**Exercise**
Give the records again exactly. Pictures do not belong in the copy.

**Records excerpted from a collection**
····················

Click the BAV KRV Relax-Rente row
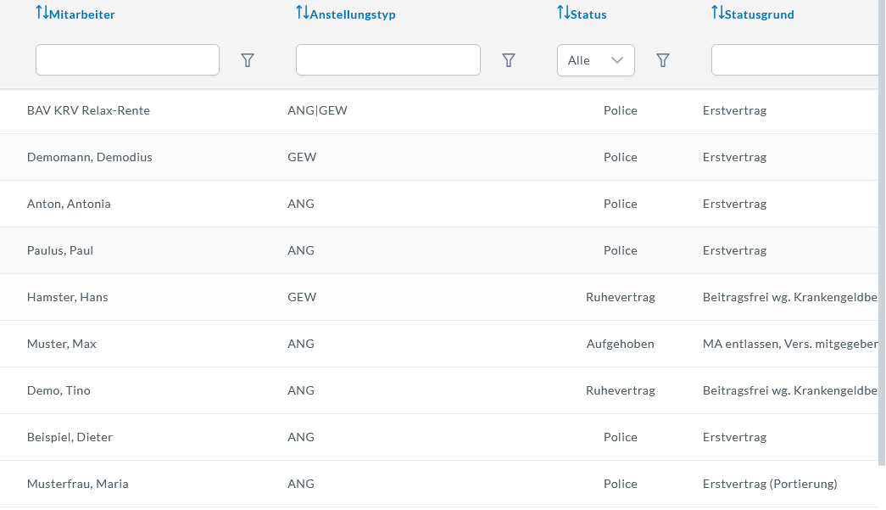Viewport: 886px width, 510px height. point(88,110)
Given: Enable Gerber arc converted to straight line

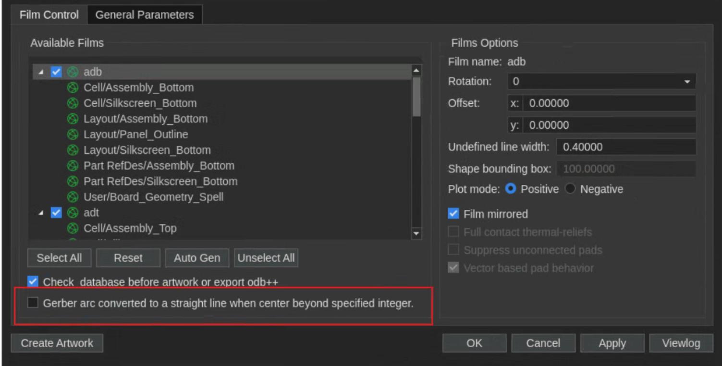Looking at the screenshot, I should click(x=33, y=303).
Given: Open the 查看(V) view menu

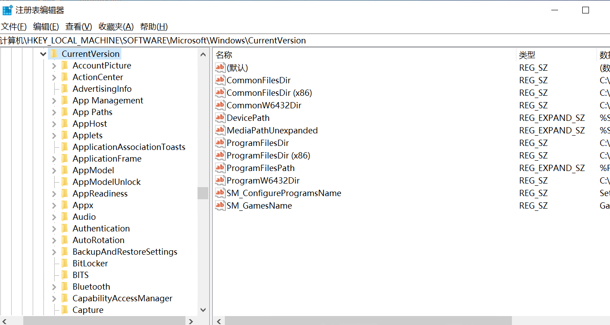Looking at the screenshot, I should 78,26.
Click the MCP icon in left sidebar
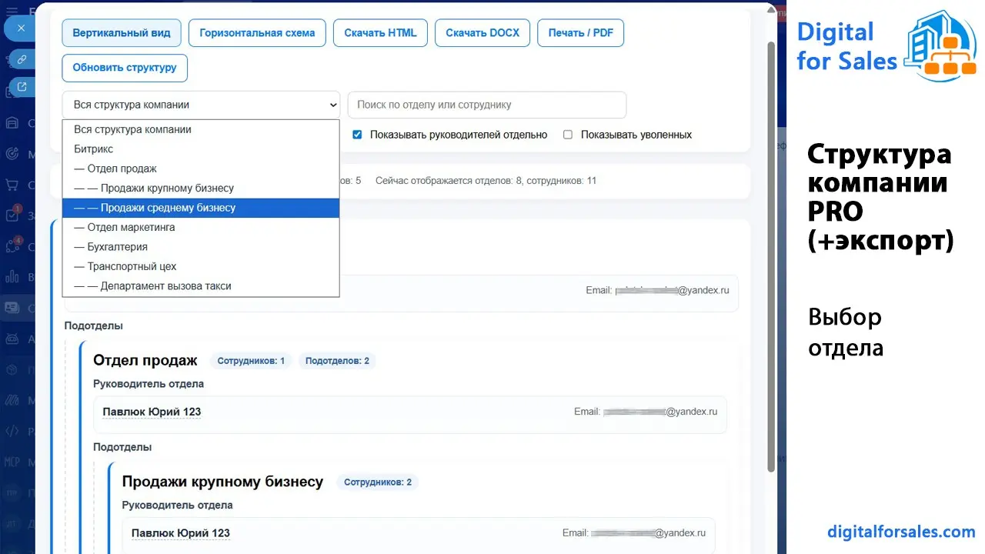The image size is (985, 554). (13, 462)
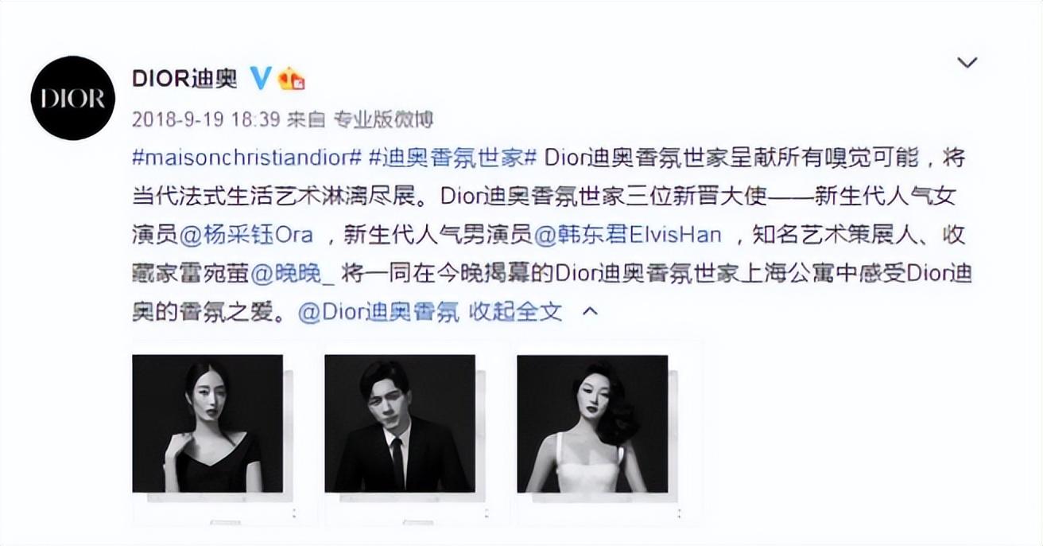
Task: Click the 2018-9-19 18:39 timestamp
Action: point(206,120)
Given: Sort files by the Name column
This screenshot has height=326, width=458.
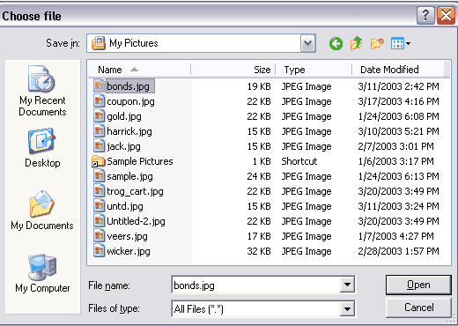Looking at the screenshot, I should coord(139,70).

····················

**Answer to this exercise**
Click the BAV KRV Relax-Rente row
Viewport: 886px width, 510px height. point(88,110)
Given: Enable Gerber arc converted to straight line

Looking at the screenshot, I should click(x=33, y=303).
Given: Open the 查看(V) view menu

Looking at the screenshot, I should 78,26.
Click the MCP icon in left sidebar
The image size is (985, 554). (13, 462)
Task: Click the 2018-9-19 18:39 timestamp
Action: point(206,120)
Given: Sort files by the Name column
This screenshot has height=326, width=458.
Looking at the screenshot, I should coord(139,70).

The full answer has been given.